When I said the next race on my radar was Santa Cruz, that was a giant lie. That’s my next solo race. But there’s something fun before that, something that actually was one of the very first races to make my calendar this year. In just under three weeks, I’ll be biking along Lake Tahoe in an Olympic tri relay with two of my best friends.

I’m doing the bike leg as purely a matter of convenience: I’m the one of the three of us with a bike in the state of California. I know all I really have to do is survive it — we’re racing for fun, and for an excuse to travel somewhere fun and chill at a lake house, and for a way to do something physical together that I’m pretty sure none of us would have anticipated back in college. (I especially would not have.) But I also want to ride well and feel good about my effort on what promises to be a tough course.

How tough? Well, here’s Wildflower, definitely the toughest course I’ve done in a race, with just over 1,000 feet of elevation gain in 25 miles. Here’s Napa, the toughest course I’ve raced on this year, with just under 1,000 feet of climbing. And, uh, here’s Tahoe — 1,900 feet of elevation gain and six rated climbs, including a cat-3. Oh, and it’s at 6,300 feet.

I can’t say I’ve never done anything like that. I’ve at least climbed more. But the layout of the hills, and the fact that I have no idea how my sea-level lungs will react to elevation, is making me take it seriously.
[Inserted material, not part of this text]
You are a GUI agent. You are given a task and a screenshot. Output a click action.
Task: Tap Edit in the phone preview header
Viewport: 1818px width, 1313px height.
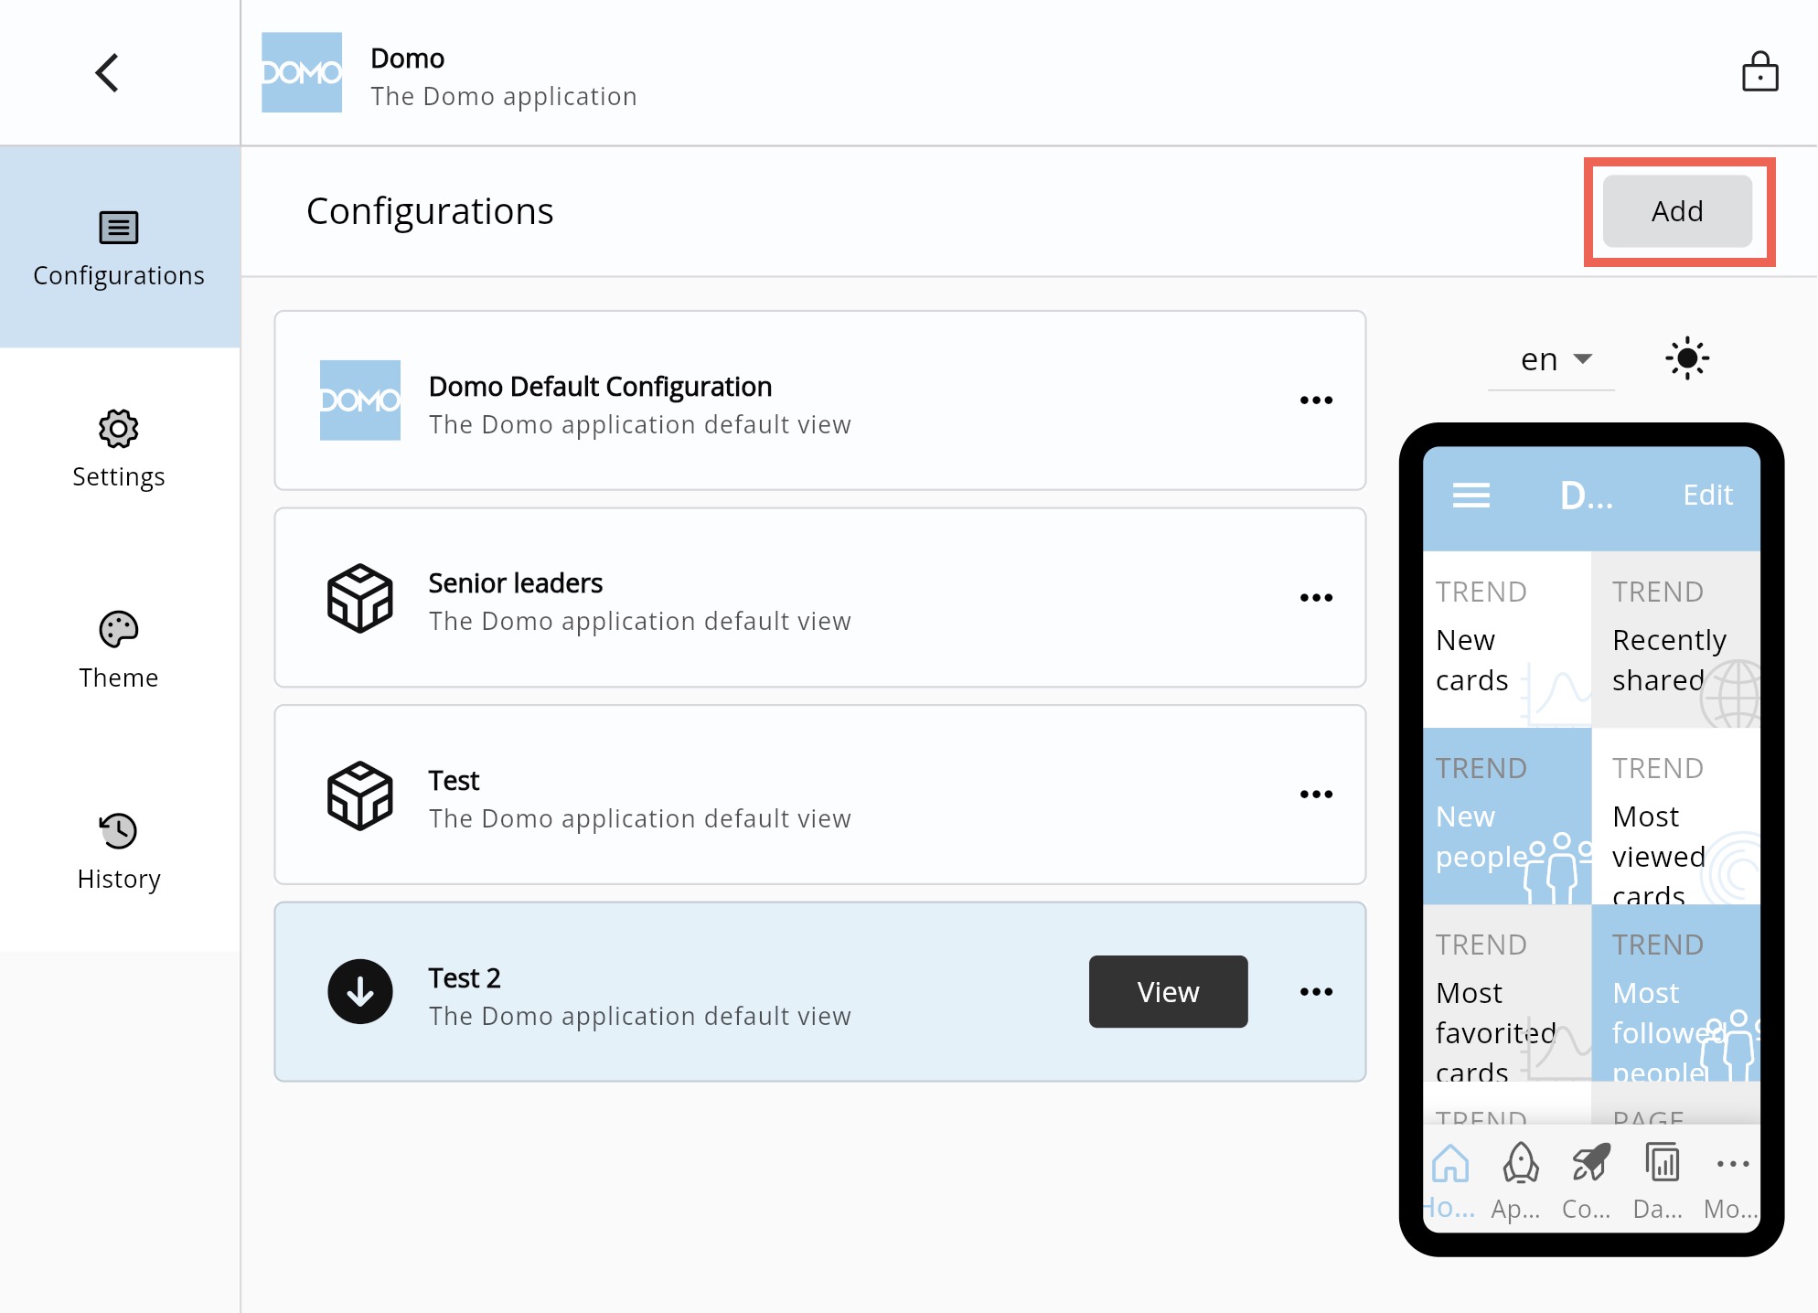point(1707,495)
So I’m taking this month to get cozy with my bike again — to ride more, and ride harder (though not necessarily longer), and to get back to hill repeats and computrainer classes, and to not take the easy (read: flat) way out.

My first week — and my first workout after Vineman — was a Paradise Loop ride with Courtney. We parked in the Golden Gate Bridge lot (because not taking the easy way out only goes so far; windy death-by-pylon is not something I relish nor require) and had a relaxed ride to Tiburon. The climb over Camino Alto was fine, but by the time we hit Alexander on the return, the wind was blowing so hard I swear I went backwards at some point. Ride totals: 32 miles, 1700′ gain.

The next weekend, I doubled up: a flatter, easier 22 miles with a friend new to San Francisco riding on Saturday, then 25 more on Sunday — 5 to a bike clinic with TAG, then another 20 including my second-ever climb up Twin Peaks. I was actually surprised to see the total elevation numbers, because the Twin Peaks climb felt fairly gentle this time around — save for one block of 15th Avenue where my choices were power up or fall over. Getting onto a calmer, residential road from the more heavily trafficked route I used on my first trip certainly helped. The trip down was another story, and with the wind banging around the street signs at the top of the hill, I think I descended almost as slowly as I’d climbed. ~2400 feet of climbing for Sunday’s ride.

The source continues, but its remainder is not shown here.